A banner in the background announces the panels theme: Creative Commons. David is moderating. He is flanked by Artiom and Oxana on his right and Dmitry and Alexei on his left.
DAVID: What do we have in common? How can we redefine the common without falling back on commonplaces? Or are commonplaces the path to understanding how to free the common, to think the common freely? What would you say, Artiom?
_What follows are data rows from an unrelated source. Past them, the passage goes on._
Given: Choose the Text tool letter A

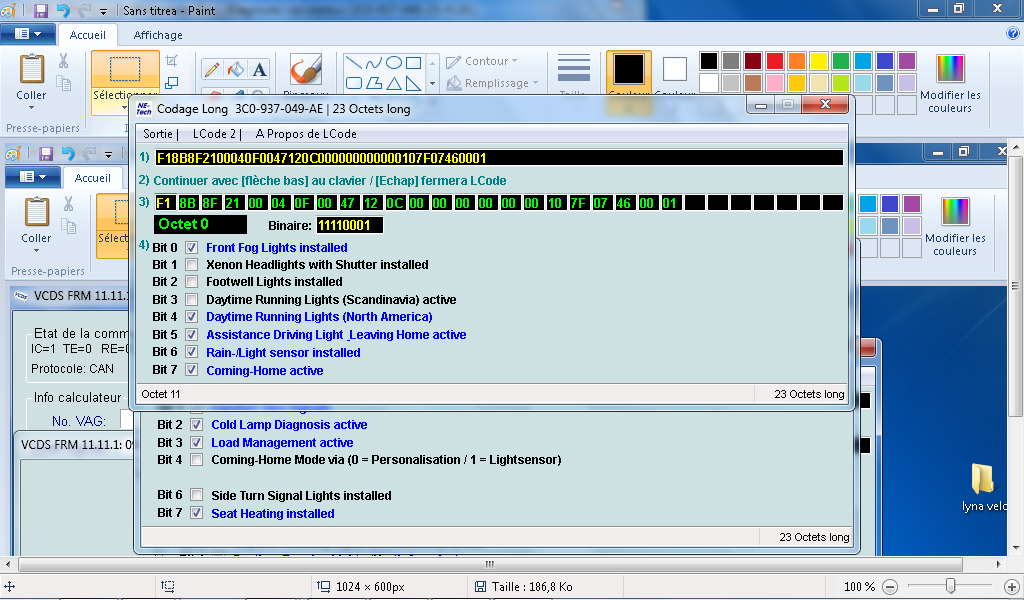Looking at the screenshot, I should pyautogui.click(x=259, y=69).
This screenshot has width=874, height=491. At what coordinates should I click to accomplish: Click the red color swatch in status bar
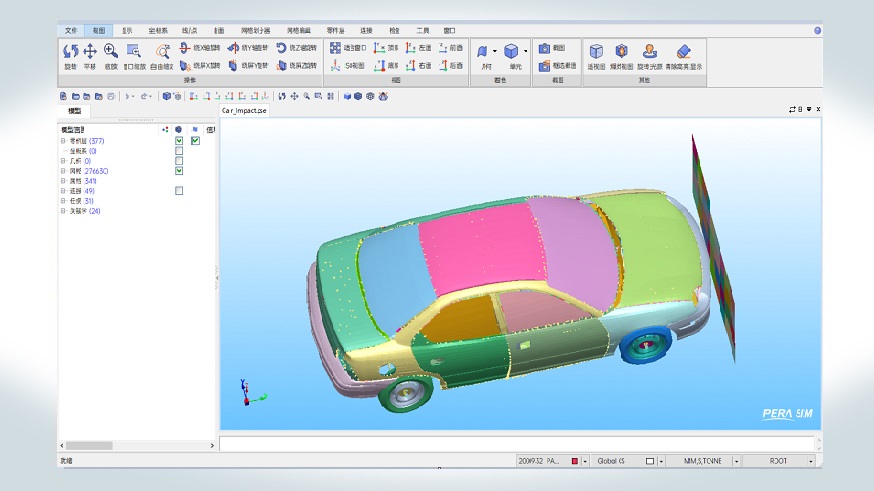pos(574,461)
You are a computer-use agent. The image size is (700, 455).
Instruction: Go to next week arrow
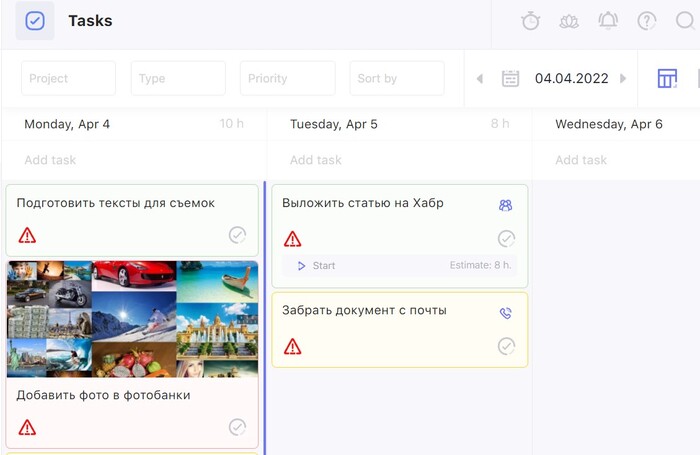click(623, 78)
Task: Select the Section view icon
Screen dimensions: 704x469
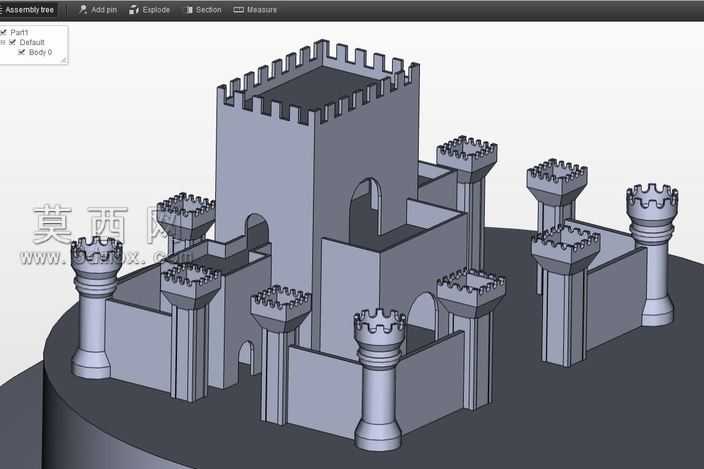Action: 189,9
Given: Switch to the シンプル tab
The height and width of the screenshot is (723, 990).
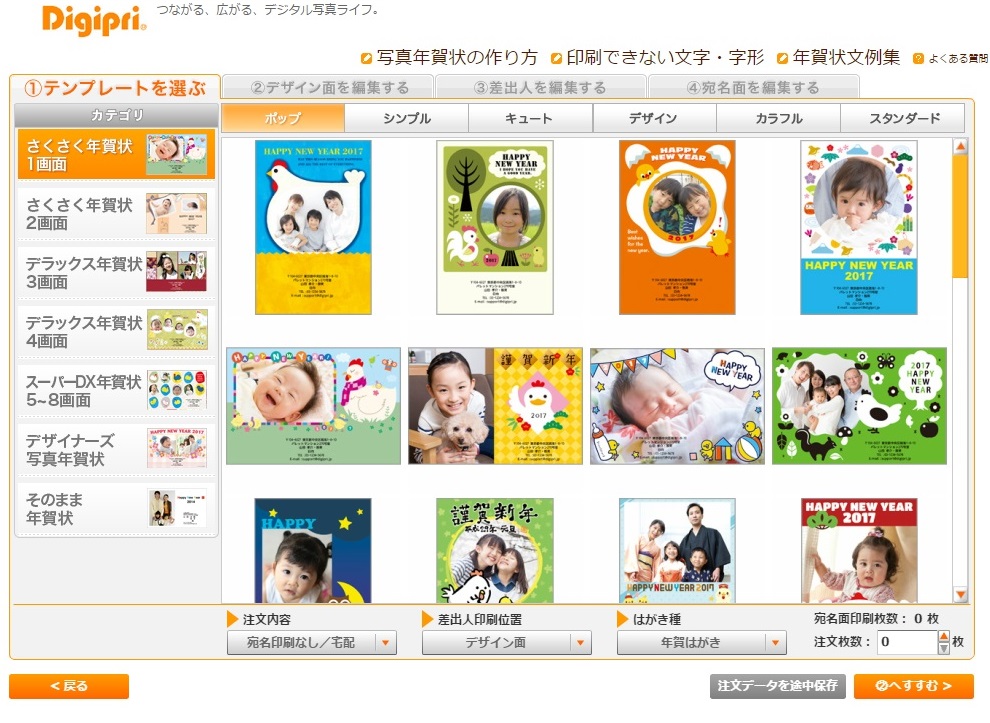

ARTIOM: The common belongs to no one. It is a res nullius. Take the many empty lots in post-Soviet space. They are totally this-sided and profane, but as zones apart, they appear strangely sacral. The sacrality of the profane isnt this the true formula of democracy? The real common, the common beyond exchange, the common without the universal, lies beneath our feet at the exact place where it belongs to no one. The real question is actually how to keep this common from being taken over by bureaucracy or capitalism, and on the other hand, how to preserve the relationship to it: after all, once they are deeply involved in their private lives, people hardly notice the common void that chases all their particular little worlds away. In order to answer the question of how we can realize and maintain the existence of the common, we need to act in common. This action will not only realize the communal-mimetic potential that we have accumulated, but will be the first step taken toward a free common, owned by none.
DAVID: So how would you describe this communal-mimetic potential? Oxana?